EXPLORE THE MATERIAL:
**1)** In the speech on mankind as a species, what does the speaker say distinguishes mankind from every other species?
**2)** Continue the speech on mankind as a species, picking up right after its final sentence.

What Is Mankind as a Species?
by Bruce Fein
Bruce Fein is a constitutional lawyer and civil libertarian who served as an associate deputy attorney general under President Ronald Reagan (1981-82). He drafted an article of impeachment against President Obama, which appeared in EIR, March 23, 2012. The following is the transcript of his speech to the Jan. 26 Schiller Institute conference in New York City.
Thank you for attending this important session. As Henry V said before Agincourt: "We few, we happy few, we band of brothers."
Now our task, I think, is more challenging than the one that confronted Henry V, but before we get into the details, I want to warn the audience that all of the effusions that hosts make toward speakers are not made under oath. So, you need to put that calculation in.
The issue that we have, it seems to me, to address first, is what is mankind? What distinguishes the human species from other animal species? And of course, the issue is obvious for anyone who has devoted even 10 seconds to watching Snooki or Honey Boo Boo, because that is at the Cro-Magnon stage of Darwinian reverse evolution, or something of that sort.
My definition of mankind, that distinguishes the species from any other, is the thrill of the search for truth, without ulterior motives. And I repeat that: It's the search for truth without ulterior motives. And truth here is not like searching for Newton's laws of motion, but truth in determining what, between ashes to ashes, and dust to dust, is virtue? What makes life worth living? What gives it dignity? What we could call tolerance, acknowledgement, and honoring due process, restraining our ambition to dominate others, to satisfy our appetites, as opposed to living an adult existence, where virtue and knowledge and restraint are the summum bonum of life. Not wealth, sex, money, domination, and power—creature comforts.
So that, in my sense, is the critical question that confronts mankind. It's have we forfeited a characterization of being men and women, as opposed to a subhuman species that craves the thrills of killing other members of the species or animals, that devotes most of their time to envying those like Lady Gaga, or Mike Tyson, and other wretches that are icons in the popular culture?
Remember, this is not a new question. Mark Twain wrote, over a century ago: The main difference between a dog and a man is that if you rescue a dog and feed it, it does not bite your hand.[1]
And moreover, I think it's misplaced to think that the challenge of maintaining mankind's human element, as opposed to permitting it to surrender to the appetites, is at all novel to this generation. I take you back to Ecclesiastes: "What has been, will be again; what has been done, will be done again; there is nothing new under the Sun."

EXCERPTED DATA:
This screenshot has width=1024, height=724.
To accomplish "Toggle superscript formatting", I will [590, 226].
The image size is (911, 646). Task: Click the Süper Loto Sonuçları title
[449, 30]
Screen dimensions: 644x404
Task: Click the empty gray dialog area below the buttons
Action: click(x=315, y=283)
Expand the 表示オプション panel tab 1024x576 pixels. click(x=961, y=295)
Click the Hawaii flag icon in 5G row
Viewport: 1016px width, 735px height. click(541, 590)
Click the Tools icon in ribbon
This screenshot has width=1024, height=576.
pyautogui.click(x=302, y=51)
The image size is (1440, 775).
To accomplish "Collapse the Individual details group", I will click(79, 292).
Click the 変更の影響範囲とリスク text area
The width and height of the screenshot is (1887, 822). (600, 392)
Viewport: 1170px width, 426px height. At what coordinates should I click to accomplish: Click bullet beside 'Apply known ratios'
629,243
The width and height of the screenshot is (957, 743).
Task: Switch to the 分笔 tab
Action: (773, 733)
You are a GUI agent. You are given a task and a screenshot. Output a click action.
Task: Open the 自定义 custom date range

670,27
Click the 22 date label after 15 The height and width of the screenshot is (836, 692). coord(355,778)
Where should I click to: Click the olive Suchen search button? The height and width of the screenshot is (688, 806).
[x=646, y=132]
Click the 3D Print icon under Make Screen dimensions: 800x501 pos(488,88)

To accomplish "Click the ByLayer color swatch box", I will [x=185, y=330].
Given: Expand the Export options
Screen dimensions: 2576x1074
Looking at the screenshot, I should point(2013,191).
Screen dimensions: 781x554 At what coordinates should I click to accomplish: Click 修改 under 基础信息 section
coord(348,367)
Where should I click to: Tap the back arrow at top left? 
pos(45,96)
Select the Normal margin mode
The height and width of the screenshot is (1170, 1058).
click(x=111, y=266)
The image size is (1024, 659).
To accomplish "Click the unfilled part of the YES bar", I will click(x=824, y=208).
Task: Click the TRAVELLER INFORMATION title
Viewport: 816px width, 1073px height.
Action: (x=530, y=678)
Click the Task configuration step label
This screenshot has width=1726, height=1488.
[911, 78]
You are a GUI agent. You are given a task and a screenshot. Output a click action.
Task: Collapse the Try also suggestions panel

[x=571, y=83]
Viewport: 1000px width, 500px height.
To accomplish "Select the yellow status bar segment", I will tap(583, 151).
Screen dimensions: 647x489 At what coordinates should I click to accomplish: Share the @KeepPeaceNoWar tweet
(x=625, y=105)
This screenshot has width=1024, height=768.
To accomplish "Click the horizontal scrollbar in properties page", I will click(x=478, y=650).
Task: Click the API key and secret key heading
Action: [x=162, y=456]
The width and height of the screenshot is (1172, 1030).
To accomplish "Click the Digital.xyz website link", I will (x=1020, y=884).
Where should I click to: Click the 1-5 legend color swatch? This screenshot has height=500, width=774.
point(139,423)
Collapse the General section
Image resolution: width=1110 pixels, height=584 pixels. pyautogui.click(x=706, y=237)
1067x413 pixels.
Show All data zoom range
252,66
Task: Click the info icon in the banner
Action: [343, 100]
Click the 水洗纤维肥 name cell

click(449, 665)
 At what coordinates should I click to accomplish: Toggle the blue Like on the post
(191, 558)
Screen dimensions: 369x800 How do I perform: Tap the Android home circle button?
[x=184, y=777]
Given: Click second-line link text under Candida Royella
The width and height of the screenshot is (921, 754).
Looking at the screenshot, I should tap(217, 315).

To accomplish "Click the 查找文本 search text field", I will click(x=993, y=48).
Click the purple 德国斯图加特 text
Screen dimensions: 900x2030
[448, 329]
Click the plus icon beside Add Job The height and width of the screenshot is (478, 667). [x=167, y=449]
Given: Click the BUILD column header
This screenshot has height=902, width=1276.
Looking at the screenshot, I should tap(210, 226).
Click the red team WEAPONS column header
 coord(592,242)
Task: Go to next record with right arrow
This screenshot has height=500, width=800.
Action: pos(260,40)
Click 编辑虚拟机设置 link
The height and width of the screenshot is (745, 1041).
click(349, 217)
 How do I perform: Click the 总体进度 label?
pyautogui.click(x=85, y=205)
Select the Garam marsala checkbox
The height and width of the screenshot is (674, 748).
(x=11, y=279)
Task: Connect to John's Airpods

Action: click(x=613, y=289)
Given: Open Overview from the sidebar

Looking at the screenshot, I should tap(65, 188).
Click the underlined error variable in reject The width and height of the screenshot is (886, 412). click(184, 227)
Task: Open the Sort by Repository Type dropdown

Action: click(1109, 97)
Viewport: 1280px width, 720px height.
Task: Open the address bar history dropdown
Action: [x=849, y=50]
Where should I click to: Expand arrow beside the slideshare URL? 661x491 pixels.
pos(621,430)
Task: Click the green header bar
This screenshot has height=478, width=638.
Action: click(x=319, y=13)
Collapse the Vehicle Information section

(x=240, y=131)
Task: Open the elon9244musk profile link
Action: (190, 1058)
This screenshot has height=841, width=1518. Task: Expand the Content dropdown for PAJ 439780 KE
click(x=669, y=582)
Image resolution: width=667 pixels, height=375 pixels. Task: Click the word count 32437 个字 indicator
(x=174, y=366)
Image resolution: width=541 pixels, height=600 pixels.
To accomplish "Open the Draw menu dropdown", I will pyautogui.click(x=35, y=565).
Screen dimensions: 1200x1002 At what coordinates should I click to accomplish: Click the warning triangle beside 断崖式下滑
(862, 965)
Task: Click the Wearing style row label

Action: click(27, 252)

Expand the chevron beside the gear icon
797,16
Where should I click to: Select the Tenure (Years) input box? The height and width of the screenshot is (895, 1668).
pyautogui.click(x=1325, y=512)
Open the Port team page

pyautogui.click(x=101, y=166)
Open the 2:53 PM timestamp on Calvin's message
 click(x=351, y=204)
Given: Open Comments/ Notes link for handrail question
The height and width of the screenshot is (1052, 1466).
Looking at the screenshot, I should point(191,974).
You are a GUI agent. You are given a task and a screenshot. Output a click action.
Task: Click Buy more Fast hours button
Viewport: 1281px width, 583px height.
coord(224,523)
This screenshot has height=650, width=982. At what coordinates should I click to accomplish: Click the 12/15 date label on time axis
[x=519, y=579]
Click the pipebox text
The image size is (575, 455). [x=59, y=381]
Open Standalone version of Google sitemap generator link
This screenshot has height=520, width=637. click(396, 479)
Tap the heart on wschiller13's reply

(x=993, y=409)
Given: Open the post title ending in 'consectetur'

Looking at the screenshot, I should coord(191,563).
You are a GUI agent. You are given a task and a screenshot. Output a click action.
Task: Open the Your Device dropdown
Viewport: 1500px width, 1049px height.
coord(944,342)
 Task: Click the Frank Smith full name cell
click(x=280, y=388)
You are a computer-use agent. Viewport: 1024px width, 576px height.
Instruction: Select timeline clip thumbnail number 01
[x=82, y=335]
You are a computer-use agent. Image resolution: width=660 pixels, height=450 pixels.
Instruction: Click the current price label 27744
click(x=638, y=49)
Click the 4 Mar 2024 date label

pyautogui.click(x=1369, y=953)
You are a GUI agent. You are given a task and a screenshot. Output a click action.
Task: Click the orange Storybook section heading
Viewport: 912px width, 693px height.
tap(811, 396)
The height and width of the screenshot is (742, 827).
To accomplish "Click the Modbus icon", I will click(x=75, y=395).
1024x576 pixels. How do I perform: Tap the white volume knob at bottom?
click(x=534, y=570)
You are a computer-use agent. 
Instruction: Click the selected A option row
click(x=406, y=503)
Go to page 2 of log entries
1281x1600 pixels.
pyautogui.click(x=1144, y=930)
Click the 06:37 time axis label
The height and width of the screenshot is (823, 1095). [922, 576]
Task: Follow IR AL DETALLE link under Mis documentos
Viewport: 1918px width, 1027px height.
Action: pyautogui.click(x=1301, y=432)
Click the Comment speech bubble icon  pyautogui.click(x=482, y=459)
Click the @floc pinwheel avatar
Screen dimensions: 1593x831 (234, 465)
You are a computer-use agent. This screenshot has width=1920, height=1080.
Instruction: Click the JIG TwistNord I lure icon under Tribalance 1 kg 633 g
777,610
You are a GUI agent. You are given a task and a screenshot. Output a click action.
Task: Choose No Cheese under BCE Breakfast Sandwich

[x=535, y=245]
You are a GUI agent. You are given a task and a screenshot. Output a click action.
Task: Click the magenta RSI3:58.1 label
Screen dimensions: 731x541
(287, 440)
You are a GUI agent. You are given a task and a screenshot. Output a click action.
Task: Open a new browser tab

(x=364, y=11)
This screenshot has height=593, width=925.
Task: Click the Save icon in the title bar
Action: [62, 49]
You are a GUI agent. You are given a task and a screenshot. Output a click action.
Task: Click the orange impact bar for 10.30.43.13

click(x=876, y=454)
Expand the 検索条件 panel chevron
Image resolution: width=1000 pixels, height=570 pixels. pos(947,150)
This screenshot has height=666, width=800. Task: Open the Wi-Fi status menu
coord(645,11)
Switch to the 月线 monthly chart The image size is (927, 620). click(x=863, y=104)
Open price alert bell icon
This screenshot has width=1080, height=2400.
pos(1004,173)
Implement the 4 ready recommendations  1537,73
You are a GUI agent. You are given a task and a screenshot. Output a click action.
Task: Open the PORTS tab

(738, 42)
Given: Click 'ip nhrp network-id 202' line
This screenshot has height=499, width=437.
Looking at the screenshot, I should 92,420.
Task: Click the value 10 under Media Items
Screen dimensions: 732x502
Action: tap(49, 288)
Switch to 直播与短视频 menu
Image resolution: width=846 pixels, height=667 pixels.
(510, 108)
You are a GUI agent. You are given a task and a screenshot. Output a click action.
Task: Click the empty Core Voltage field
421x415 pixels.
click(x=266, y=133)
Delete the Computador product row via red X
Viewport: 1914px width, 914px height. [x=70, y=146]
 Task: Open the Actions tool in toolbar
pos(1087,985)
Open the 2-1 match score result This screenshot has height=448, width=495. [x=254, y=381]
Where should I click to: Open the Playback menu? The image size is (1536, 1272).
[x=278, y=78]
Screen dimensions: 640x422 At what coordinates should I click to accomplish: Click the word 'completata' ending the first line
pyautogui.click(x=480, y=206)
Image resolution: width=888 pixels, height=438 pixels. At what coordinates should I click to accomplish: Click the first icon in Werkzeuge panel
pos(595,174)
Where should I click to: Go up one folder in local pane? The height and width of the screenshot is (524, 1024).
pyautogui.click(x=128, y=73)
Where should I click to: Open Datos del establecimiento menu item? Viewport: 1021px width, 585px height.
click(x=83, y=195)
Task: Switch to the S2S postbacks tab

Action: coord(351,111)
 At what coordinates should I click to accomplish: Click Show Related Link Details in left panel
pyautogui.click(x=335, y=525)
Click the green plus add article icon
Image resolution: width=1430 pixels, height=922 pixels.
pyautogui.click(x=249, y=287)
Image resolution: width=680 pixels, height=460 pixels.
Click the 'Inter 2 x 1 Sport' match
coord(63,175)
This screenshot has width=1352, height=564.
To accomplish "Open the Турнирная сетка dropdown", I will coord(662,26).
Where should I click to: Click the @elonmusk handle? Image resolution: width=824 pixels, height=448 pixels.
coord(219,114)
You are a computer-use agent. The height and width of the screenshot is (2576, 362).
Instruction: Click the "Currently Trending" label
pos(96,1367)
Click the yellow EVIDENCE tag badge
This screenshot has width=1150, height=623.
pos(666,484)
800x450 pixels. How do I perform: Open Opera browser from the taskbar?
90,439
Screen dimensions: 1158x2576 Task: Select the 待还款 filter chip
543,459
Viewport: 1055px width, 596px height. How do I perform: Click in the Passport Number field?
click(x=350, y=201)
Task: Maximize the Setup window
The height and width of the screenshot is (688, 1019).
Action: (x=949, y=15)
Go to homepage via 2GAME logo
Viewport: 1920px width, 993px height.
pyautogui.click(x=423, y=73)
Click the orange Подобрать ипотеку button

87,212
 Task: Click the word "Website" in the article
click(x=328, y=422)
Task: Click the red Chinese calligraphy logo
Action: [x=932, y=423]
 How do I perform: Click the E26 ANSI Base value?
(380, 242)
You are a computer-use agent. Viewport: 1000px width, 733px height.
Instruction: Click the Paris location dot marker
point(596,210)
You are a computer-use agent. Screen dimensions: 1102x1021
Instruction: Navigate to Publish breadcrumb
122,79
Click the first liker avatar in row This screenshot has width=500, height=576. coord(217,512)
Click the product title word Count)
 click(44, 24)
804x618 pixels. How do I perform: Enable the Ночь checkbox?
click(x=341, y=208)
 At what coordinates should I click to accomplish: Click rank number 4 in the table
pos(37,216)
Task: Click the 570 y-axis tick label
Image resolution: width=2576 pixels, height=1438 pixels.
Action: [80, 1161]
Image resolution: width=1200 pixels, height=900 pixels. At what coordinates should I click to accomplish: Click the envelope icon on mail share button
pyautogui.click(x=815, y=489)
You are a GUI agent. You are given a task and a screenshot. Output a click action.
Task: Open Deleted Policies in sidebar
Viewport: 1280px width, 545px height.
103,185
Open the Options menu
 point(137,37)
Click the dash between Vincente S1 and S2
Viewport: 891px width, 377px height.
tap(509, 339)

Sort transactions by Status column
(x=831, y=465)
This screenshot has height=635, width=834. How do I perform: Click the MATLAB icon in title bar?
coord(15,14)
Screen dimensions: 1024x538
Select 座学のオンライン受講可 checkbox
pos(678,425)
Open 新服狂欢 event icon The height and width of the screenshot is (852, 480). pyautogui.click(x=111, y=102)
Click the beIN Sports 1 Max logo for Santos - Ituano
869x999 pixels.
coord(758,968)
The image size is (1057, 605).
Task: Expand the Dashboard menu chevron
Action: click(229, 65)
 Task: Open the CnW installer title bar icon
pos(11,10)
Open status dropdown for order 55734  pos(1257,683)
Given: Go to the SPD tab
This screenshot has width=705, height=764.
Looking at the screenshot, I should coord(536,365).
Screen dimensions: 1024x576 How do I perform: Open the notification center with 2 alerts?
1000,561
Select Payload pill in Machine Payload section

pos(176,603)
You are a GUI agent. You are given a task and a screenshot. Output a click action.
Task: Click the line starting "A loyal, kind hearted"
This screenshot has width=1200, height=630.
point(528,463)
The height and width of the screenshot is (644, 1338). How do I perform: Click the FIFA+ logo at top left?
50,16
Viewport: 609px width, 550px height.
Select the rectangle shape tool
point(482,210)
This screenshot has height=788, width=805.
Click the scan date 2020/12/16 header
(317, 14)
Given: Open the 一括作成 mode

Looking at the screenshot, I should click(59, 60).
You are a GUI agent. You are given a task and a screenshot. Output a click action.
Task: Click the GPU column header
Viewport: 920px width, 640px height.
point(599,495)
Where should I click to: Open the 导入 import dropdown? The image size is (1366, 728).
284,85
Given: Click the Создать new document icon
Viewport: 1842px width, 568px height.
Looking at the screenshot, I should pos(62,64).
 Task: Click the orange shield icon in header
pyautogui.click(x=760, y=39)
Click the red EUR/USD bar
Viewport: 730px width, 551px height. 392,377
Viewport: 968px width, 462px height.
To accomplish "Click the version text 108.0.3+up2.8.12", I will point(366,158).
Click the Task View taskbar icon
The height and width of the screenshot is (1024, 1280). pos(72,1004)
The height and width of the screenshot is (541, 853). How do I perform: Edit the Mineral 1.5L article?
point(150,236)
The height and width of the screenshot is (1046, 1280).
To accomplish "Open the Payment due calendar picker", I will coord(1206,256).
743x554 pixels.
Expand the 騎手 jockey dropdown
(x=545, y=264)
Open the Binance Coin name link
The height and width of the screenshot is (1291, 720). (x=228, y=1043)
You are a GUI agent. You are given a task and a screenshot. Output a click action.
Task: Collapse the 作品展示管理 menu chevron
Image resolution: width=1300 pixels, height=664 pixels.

ANSWERS BY ITEM:
**1)** The thrill of the search for truth, without ulterior motives.

**2)**
I think all of our investigations alert us to the fact that the DNA in the species has remained unaltered from the beginning of time. It knows no geographic boundaries, it knows no religious boundaries, it knows no gender boundaries, or gender-orientation boundaries. And so, this quest that, in my judgment, is the essence of life, to subordinate the appetites to the higher virtues of wisdom, knowledge, and restraint, has confronted every generation from the beginning.
Socrates and the American Revolution
Now, in terms of full disclosure, I think that I'll give you an alert to my background. I was born in Cambridge, Massachusetts, and my first acquaintance with the outside world was with Lexington and Concord, Old North Bridge, Paul Revere's ride, William Longfellow's "Listen, my children, and you shall hear/ Of the midnight ride of Paul Revere./ On the eighteenth of April in '75;/ Hardly a man is now alive/ Who remembers that famous day and year."
I've never played or wanted to examine a video game. I've never smoked marijuana, taken wine. I get a thrill out of reading Ralph Waldo Emerson's "Concord Bridge":
By the rude bridge that arched the flood,
Their flag to April's breeze unfurled,
Here once the embattled farmers stood,
And fired the shot heard round the world.
That gives me a thrill. And the guiding force in my life, and what I suggest is the answer to whether we can save mankind, was really reading at a very early age "The Trial of Socrates," where he subordinated life itself to defending the idea of a free mind, searching for truth: What is virtue, what is moral, and what is not?—by taking the hemlock, as opposed to confessing and yielding that defense of freedom. That is what, to my mind, is thrill. That is the high-water mark of life.
As opposed to, today you walk around Washington, D.C.—it's not unique to the Capital of the United States—who are the people that are celebrated and honored on the statues in Lafayette Park, across from where President Obama sits in the White House? Lawyers, right? And people who have achieved fame by killing other people. You won't find Rodin's "The Thinker" any place displayed in the corridors of powers in Washington, D.C. If we read back to the Greek-Trojan war, what were they fighting over? Not morality—they're fighting over a woman, Helen of Troy. That's what drove the conflict.
And the persons who are celebrated, and the heroes, even in the Iliad and the Odyssey—Hector, Odysseus, Agamemnon—these are warriors. Achilles. These are warriors. Nestor is sort of in the background. The thinker is not given respect, is not given honor amongst all these other heroic figures who are on pedestals.
And that, in my judgment, is the greatest danger to mankind. Because if a species is thrilled by dominating and killing others, it does not have a long shelf-life. And this problem has existed from the moment mankind began to traipse around the world. You can read the Old Testament, the New Testament. I've read 20,000 books—every political history since the beginning of time—and the narrative always is the same: You have a culture, because of the DNA, that instinctively is thrilled, the kind of chemistry, the kind of excitement, that we are hard-wired for, is the excitement that comes out of domination, control. Go to the Moon, climb the mountains, kill somebody, dominate others. We have to be big. We have to look at the whole world. We can't let anything happen without our ability to control or manipulate it.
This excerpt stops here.